6) Agree with this point, but is there any reason why the naive addition would fail?

7) Understood. However I want to add that my understanding of it (in a quick reading) was that you were using a single function (as an addition for instance) of the different values, not that only the Avg. reward was considered. I suggest adding this info in the caption for clarity.

8) I am no expert in RL literature, but these uncertainties still sound very large to me. There is no clear separation.

9) First: it is equivalent from a theoretical point of view, but not practical. Adding this extra constraint from the beginning could avoid a complicated optimization. Second, agreed, but then the problem you face is how to create a shallow and still competitive circuit.

10) Even though I understand the relationship, I still think that the two papers are too similar. A plagiarism detector would set an alarm to it. I do not have any problem with it, but the editor may raise it as a significant issue depending on the policies. I would like to deflect this question to the journal.

Hope this second round is also useful for improving the paper.

 

Author Response

Dear Reviewer:

 

Thanks for the follow-up. Please see below our responses.

 

3) There are still many details that could be discussed ... (regarding PQCs).

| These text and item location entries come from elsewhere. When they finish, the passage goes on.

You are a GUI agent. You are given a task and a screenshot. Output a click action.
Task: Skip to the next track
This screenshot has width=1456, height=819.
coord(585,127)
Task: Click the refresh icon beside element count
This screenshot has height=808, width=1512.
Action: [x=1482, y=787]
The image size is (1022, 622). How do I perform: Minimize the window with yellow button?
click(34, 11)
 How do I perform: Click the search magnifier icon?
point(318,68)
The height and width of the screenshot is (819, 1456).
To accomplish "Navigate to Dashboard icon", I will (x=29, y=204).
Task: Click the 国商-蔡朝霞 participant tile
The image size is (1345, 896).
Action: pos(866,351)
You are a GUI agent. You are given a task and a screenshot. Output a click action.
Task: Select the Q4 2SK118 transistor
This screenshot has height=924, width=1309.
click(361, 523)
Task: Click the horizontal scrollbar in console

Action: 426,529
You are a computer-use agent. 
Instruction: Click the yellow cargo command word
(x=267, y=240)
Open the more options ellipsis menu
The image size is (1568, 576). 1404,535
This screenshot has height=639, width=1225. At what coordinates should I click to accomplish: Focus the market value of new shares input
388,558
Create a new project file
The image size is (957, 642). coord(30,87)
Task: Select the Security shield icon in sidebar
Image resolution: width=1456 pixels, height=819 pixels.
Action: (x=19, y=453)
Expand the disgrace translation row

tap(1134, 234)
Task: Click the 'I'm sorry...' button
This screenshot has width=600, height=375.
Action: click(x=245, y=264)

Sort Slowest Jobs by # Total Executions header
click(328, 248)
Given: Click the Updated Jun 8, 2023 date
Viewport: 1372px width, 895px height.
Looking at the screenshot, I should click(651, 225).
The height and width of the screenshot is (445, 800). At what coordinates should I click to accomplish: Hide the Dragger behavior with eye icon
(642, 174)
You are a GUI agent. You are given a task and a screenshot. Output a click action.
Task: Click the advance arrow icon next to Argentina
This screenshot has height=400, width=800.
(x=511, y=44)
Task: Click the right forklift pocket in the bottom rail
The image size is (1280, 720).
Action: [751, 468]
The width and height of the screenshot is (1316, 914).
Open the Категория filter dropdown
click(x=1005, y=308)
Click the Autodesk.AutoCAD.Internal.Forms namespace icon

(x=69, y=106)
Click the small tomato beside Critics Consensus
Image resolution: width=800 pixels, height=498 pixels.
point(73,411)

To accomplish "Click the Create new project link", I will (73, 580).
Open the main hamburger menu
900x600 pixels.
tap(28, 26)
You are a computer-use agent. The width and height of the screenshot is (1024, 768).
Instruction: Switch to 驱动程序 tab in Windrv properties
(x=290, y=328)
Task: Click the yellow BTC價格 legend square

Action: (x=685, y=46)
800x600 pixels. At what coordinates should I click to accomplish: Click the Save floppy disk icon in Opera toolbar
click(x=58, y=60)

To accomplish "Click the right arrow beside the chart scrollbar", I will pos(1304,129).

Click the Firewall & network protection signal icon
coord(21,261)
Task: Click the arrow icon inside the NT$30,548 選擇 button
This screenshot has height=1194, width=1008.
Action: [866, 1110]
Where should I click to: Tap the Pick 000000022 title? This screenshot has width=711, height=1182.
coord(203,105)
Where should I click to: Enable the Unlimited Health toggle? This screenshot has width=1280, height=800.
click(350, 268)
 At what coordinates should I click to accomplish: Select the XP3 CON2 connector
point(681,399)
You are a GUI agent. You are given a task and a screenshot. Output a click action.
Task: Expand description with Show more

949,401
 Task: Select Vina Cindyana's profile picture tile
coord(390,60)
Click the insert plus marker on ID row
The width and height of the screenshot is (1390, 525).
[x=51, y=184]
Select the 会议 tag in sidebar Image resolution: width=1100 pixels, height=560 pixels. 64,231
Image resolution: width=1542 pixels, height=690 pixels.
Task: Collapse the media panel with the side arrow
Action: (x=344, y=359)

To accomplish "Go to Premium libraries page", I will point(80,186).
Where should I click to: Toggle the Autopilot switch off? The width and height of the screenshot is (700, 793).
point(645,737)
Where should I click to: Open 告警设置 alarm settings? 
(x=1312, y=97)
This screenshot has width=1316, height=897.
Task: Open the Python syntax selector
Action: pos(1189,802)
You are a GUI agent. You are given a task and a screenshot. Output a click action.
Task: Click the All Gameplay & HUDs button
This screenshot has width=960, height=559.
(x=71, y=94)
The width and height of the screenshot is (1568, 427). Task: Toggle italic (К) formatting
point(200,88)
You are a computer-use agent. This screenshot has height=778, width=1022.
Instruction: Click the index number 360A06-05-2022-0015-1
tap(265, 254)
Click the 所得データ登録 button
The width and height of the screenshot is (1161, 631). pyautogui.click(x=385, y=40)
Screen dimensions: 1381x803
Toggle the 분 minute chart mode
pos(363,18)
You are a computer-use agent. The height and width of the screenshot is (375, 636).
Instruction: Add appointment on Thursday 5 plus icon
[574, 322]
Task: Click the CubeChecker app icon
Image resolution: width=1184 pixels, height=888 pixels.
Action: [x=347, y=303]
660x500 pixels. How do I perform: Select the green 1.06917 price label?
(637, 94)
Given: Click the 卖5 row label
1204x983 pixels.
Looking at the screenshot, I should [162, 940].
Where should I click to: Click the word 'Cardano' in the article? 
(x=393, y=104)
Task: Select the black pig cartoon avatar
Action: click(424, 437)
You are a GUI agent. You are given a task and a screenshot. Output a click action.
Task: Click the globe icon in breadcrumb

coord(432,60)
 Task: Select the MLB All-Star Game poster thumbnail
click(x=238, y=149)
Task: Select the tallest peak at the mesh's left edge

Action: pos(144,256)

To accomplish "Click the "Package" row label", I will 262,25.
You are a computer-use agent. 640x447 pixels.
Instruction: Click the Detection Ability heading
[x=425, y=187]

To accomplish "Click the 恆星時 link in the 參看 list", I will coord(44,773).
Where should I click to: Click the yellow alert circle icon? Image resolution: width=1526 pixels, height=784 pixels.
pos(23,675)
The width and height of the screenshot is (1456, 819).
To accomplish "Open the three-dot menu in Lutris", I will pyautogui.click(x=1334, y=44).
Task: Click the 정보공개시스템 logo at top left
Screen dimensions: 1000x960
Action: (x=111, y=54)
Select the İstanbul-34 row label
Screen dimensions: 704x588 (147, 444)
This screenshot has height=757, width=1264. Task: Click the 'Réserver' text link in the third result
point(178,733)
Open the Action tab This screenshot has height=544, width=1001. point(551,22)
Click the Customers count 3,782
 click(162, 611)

We added more details in Sec. 2.2 to discuss different PQCs and how they are optimized in the scope of quantum learning. Since they are basically just single-qubit rotations, we think the current descriptions (in both Sec. 2.2 and Sec. 3.2) are quite sufficient.

 

4) I am still convinced that the pool is limited.

We state the limitation of search space in Sec. 5. While we did not explore more interesting combinations of quantum operations in this work as mentioned by the reviewer, current results already show significant benefits we can obtain from using the proposed framework, and reveal the potential of our method if extended to larger search space.

 

5) Agree with this point, but is there any reason why the naive addition would fail?

The main disadvantages of naive addition (i.e., Weighted Sum Method) are: 1) It is difficult to manually set the weight vectors to obtain a Pareto-optimal solution in the desired region in the objective space (as I mentioned in the previous reply); 2) It cannot find certain Pareto-optimal solutions in the case of a nonconvex objective space. (And there is no guarantee that our QAS search space is convex.) Multi-objective optimization (MOO) has been an active field of research in the past two decades and we refer the reviewer to some readings[1, 2] for the fundamentals of MOO. We also added these references to the paper in the revision.

 

[1] Gunantara, N., A review of multi-objective optimization: Methods and its applications. Cogent Engineering5(1), 1502242, 2018

[2] K. Deb, Multi-Objective Optimization using Evolutionary Algorithms, John Wiley & Sons, Inc., 2001

 

9) First: it is equivalent from a theoretical point of view, but not practical. Adding this extra constraint from the beginning could avoid a complicated optimization. Second, agreed, but then the problem you face is how to create a shallow and still competitive circuit.

First: our duplication elimination does serve as a constraint before training the architecture. Second: Eq. 11 and 12 show how we create a shallow equivalent of complex circuits.  

 

10) Even though I understand the relationship, I still think that the two papers are too similar. 

We made more changes in phrasing in the revision, and we would like the editor to comment on this if there is a problem.

 

Thanks for your time and please kindly let us know if you have further comments and suggestions.

Reviewer 2 Report

I recommend the manuscript in its current form for publication. 

Author Response

We would like to thank the review for their recommendation.